Personal information
- Full name: Grace Jacob Bullen
- Born: 7 February 1997 (age 29) Ghinda, Eritrea

Sport
- Country: Norway
- Sport: Amateur wrestling
- Weight class: 57 kg; 59 kg; 62 kg;
- Event: Freestyle
- Coached by: Zurabi Iakobishvili

Medal record
Women's freestyle wrestling
Representing Norway
Olympic Games
| Bronze medal – third place | 2024 Paris | 62 kg |
World Championships
| Silver medal – second place | 2022 Belgrade | 59 kg |
| Bronze medal – third place | 2023 Belgrade | 62 kg |
European Championships
| Gold medal – first place | 2017 Novi Sad | 58 kg |
| Gold medal – first place | 2020 Rome | 57 kg |
| Gold medal – first place | 2024 Bucharest | 62 kg |
| Gold medal – first place | 2025 Bratislava | 65 kg |
| Silver medal – second place | 2016 Riga | 58 kg |
| Silver medal – second place | 2023 Zagreb | 62 kg |
European Games
| Bronze medal – third place | 2015 Baku | 58 kg |
Golden Grand Prix Ivan Yarygin
| Bronze medal – third place | 2019 Krasnoyarsk | 57 kg |
Dan Kolov - Nikola Petrov Tournament
| Silver medal – second place | 2019 Ruse | 57 kg |
Grand Prix
| Gold medal – first place | 2018 Klippan | 59 kg |
| Gold medal – first place | 2022 Rome | 59 kg |
World U23 Championships
| Gold medal – first place | 2018 Bucharest | 59 kg |
World Juniors Championships
| Bronze medal – third place | 2017 Tampere | 59 kg |
European Juniors Championships
| Gold medal – first place | 2015 İstanbul | 59 kg |
| Gold medal – first place | 2016 Bucharest | 59 kg |
| Gold medal – first place | 2017 Dortmund | 59 kg |
Summer Youth Olympics
| Gold medal – first place | 2014 Nanjing | 60 kg |
World Cadets Championships
| Gold medal – first place | 2014 Snina | 60 kg |
European Cadets Championships
| Gold medal – first place | 2013 Bar | 60 kg |
| Gold medal – first place | 2014 Samokov | 60 kg |
| Bronze medal – third place | 2012 Katowice | 56 kg |

= Grace Bullen =

Norwegian freestyle wrestler

Grace Jacob Bullen (born 7 February 1997) is a Norwegian freestyle wrestler. She is an Olympic bronze medallist, World Championships silver and bronze medallist, four-time European champion, and European Games bronze medallist. Bullen won a bronze medal in the women's 62 kg event at the 2024 Summer Olympics, and the gold medal at the European Championships in 2017, 2020, 2024, and 2025.
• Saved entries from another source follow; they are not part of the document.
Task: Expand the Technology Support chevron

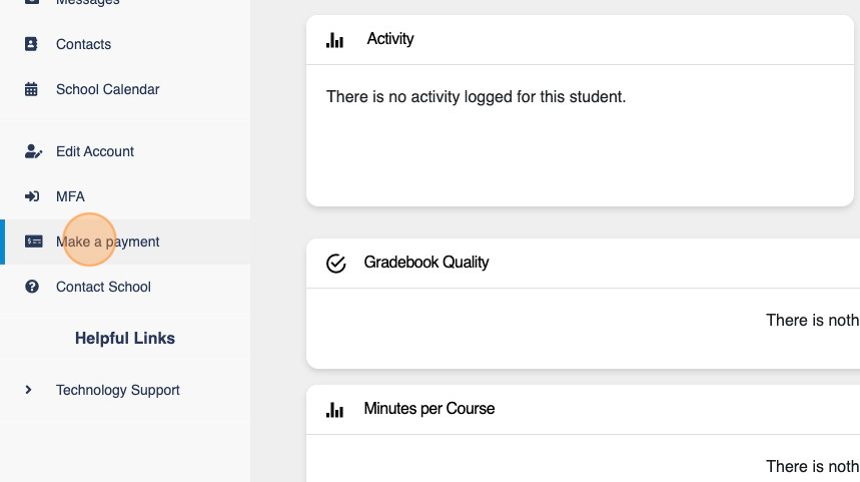Action: (29, 390)
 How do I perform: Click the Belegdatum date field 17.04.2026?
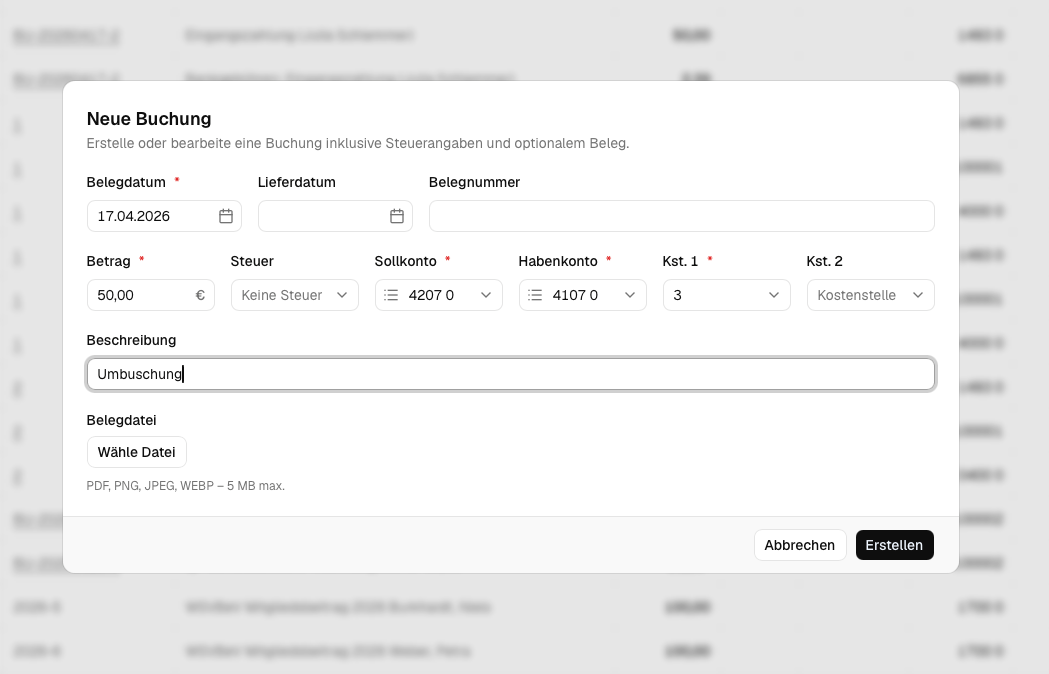coord(150,216)
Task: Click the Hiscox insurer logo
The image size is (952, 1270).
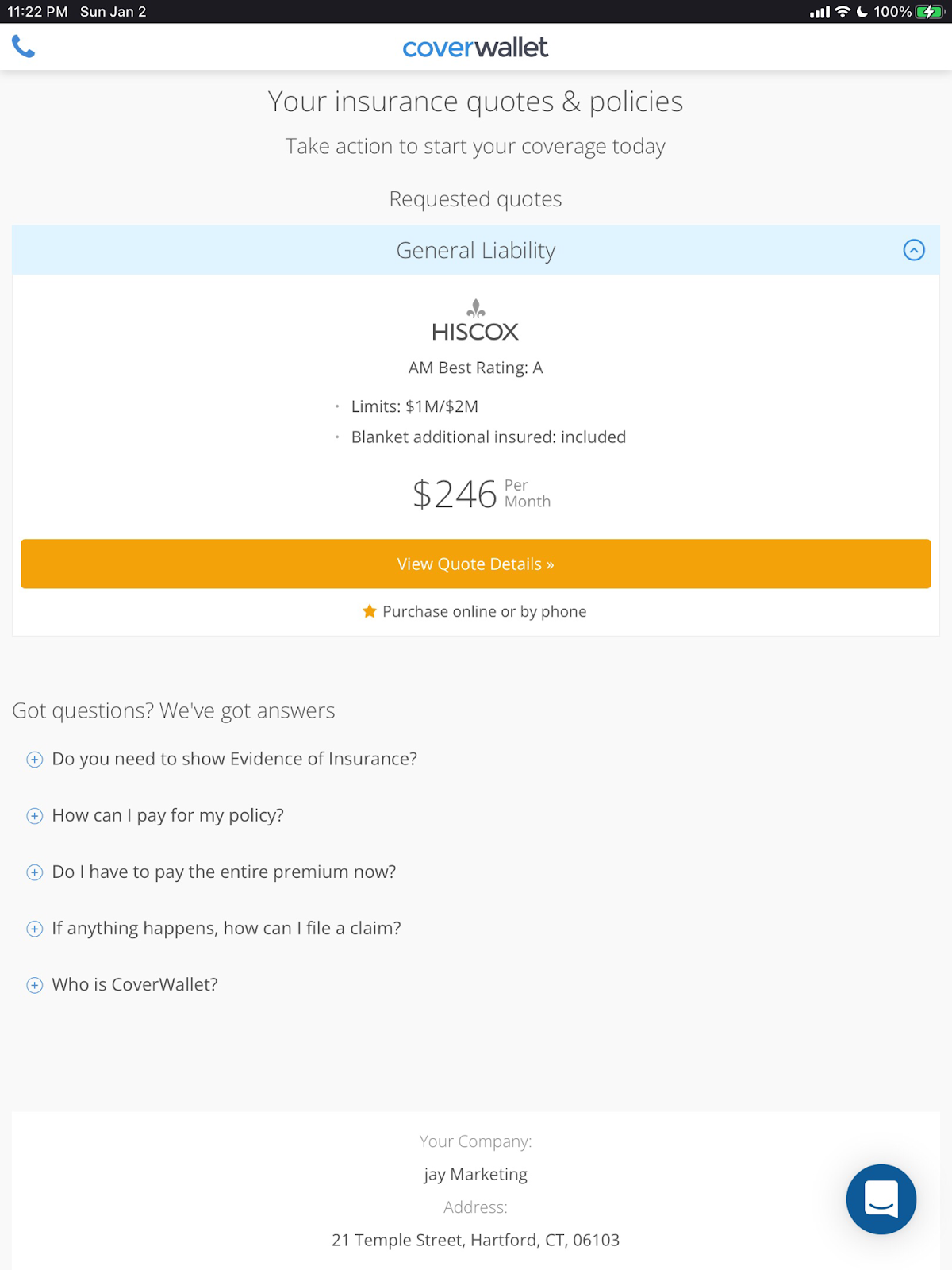Action: click(475, 321)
Bullen is also a U23 world champion and three-time European junior champion. She won the gold medal at the World U23 Championships in 2018 and the European Juniors Wrestling Championship in 2015, 2016, and 2017.

== Early life ==

Born in a refugee camp in Eritrea to South Sudanese parents, she moved to Fredrikstad, Norway in 2001 at the age of four. Already at the age of four she took up wrestling in the martial arts club Atlas.

== Career ==

At the 2014 Summer Youth Olympics held in Nanjing, China, Bullen represented Norway and she won the gold medal in the girls' 60 kg event. In the final, she defeated Pei Xingru of China. In 2015, she represented Norway at the European Games held in Baku, Azerbaijan and she won one of the bronze medals in the women's 58 kg event. She lost her first match against Emese Barka of Hungary and entered the repechage. Here she won against Valeria Koblova by walkover and she defeated Irina Netreba of Azerbaijan in the bronze medal match. Bullen also competed in the women's 58 kg event at the 2015 World Wrestling Championships held in Las Vegas, United States where she was eliminated in her second match by Marianna Sastin of Hungary.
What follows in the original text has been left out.